The U.S. financial sector was buoyed by an announcement from rating agency Standard & Poor’s that it is unlikely to downgrade bond insurer MBIA Inc. any time soon. S&P and other rating agencies have been reviewing MBIA and its peers after U.S. monolines posted record losses on collateralized debt obligations (CDOs) they guaranteed. Banks stood to lose as much as $70 billion US if the CDOs they owned no longer carried an automatic AAA rating because of the insurance.
Canadian banks have been praised for avoiding the worst lending excesses of their U.S. counterparts. But their first-quarter profit reports — released over the next two weeks, starting with Canadian Imperial Bank of Commerce, Toronto-Dominion Bank and National Bank, all due out on Thursday — will be scrutinized for signs of a serious spillover from deteriorating U.S. markets.

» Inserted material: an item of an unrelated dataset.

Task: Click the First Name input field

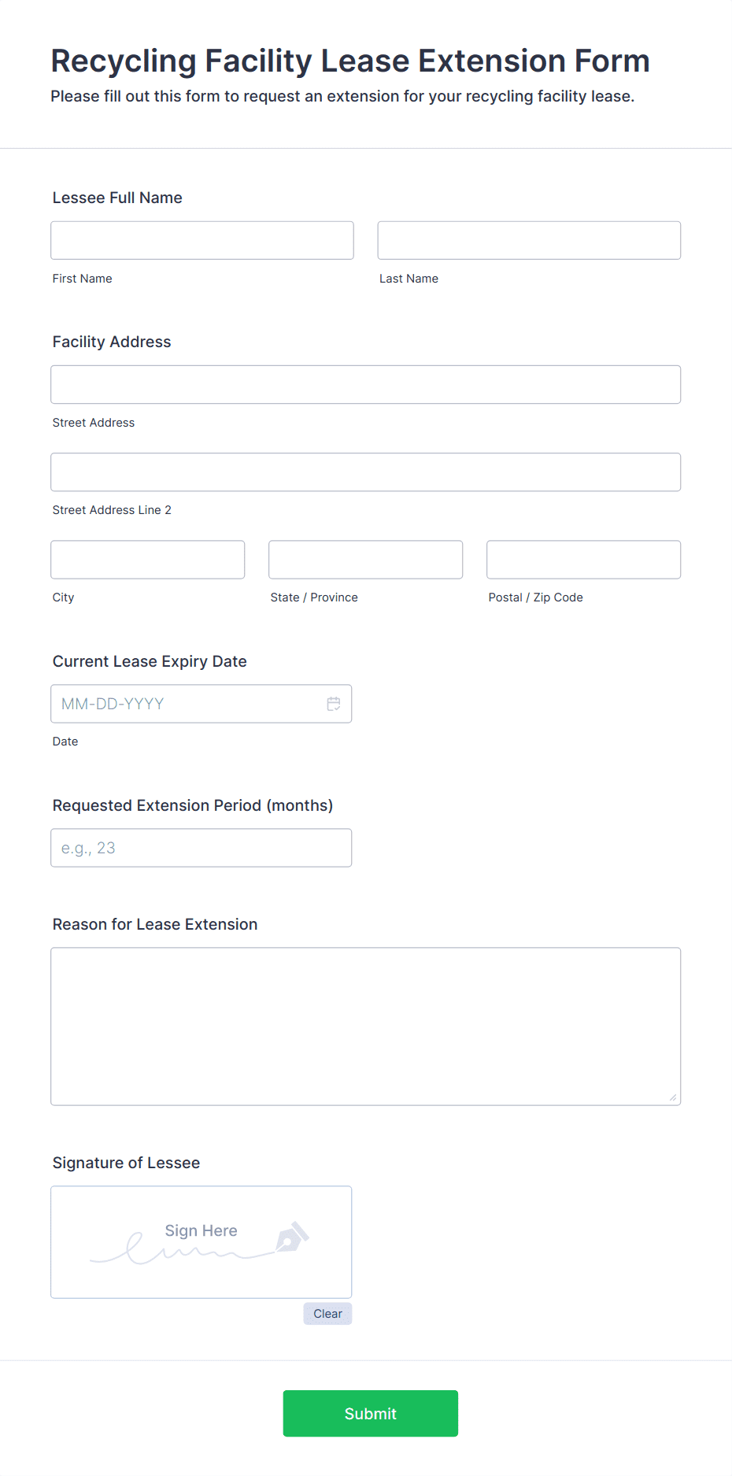Action: point(202,240)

The Canadian banks have tens of billions of dollars in indirect exposure to a wide-variety of U.S. loans through various complex investments, such as CDOs and structured investment vehicles. Also, Toronto-Dominion Bank, Royal Bank of Canada and Bank of Montreal all have extensive retail-banking operations in the United States.

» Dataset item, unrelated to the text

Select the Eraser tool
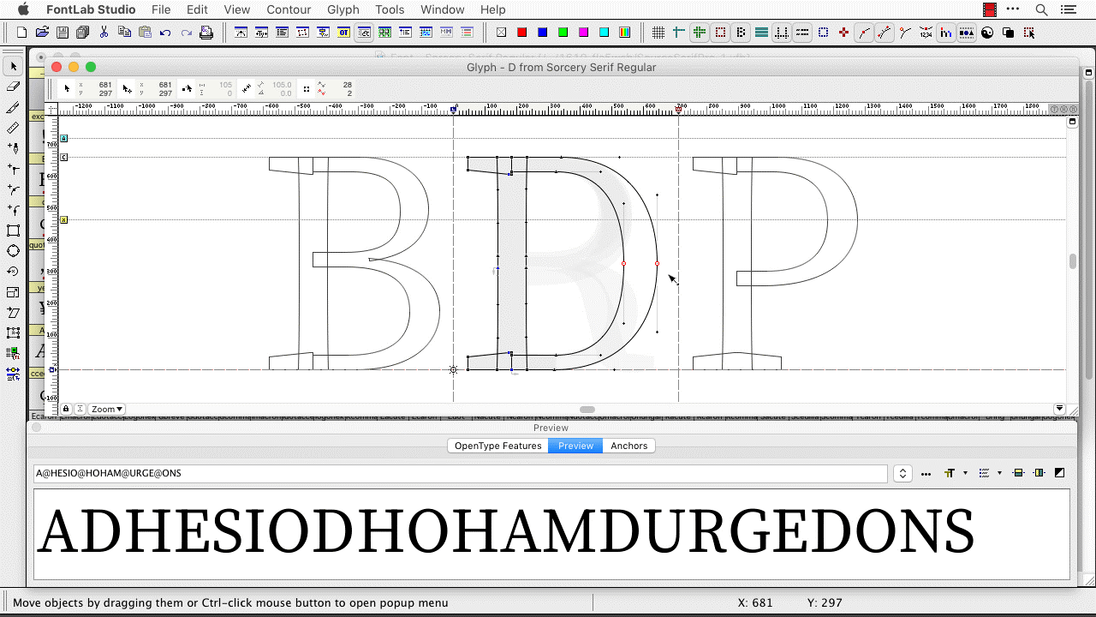This screenshot has height=617, width=1096. pos(12,86)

According to Whitney, consumer loans are now the main area of concern for the U.S banking sector.
“As far as consumer credit is concerned, we are in unchartered territory,” the outspoken analyst said. “Housing prices, now down six per cent across the United States, have begun to decline on a national level, a phenomenon not seen since the Great Depression. We are of the belief that over the next 24 months, national home prices will decline by a factor of three times such levels.”
The “sand” really hits the fan because liquidity is drying up as banks stay away from the sort of securitized structured investments that have burned them in recent months, Whitney noted. Highly leveraged loan commitments are another source of earnings pressure in early 2008, she said.

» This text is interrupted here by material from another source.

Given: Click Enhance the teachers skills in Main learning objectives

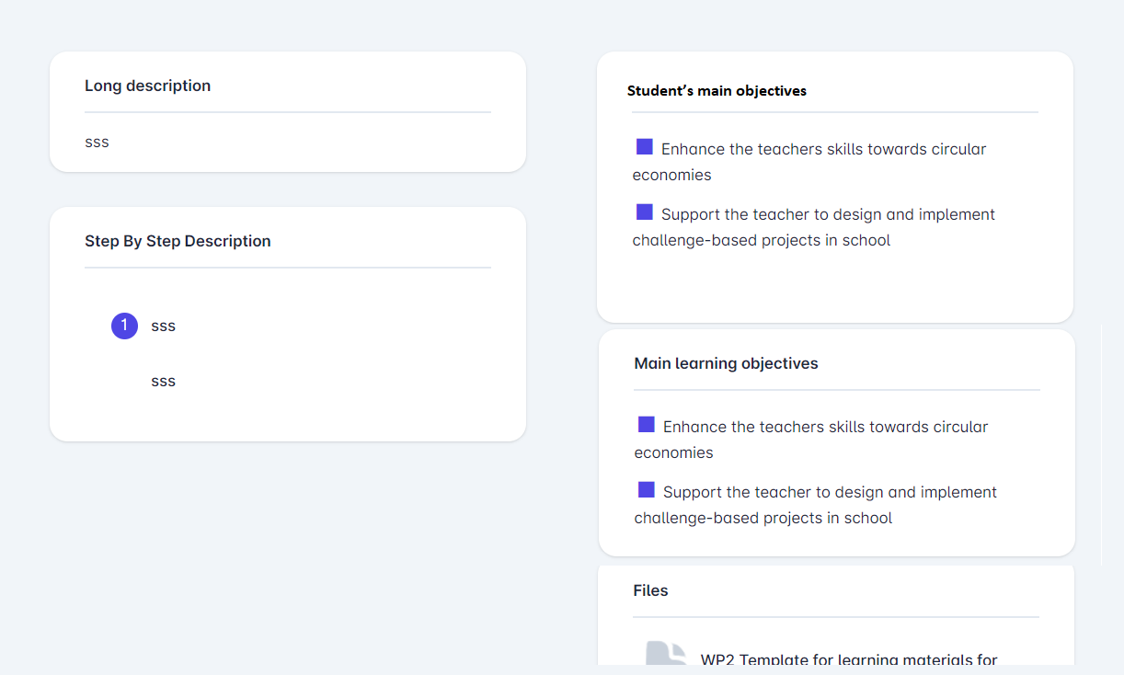Looking at the screenshot, I should [825, 427].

Whitney said the stock prices of big U.S. bank could fall by another 40 per cent.
In a separate note, she also predicted more woes for Citigroup. The world’s largest bank must sell $100 billion US of assets to shore up its balance sheet, but in doing so risks losing profitable operations.
“Under duress, Citigroup will likely be forced to sell what it can and not what it should,” she said. The Oppenheimer analyst slashed her forecast for Citigroup’s earnings from $2.70 US to 75 cents — the revised estimate “could still prove optimistic,” she said — and predicted the bank’s stock price could fall as low as $16 US, compared with a 52-week high of $55.55 US.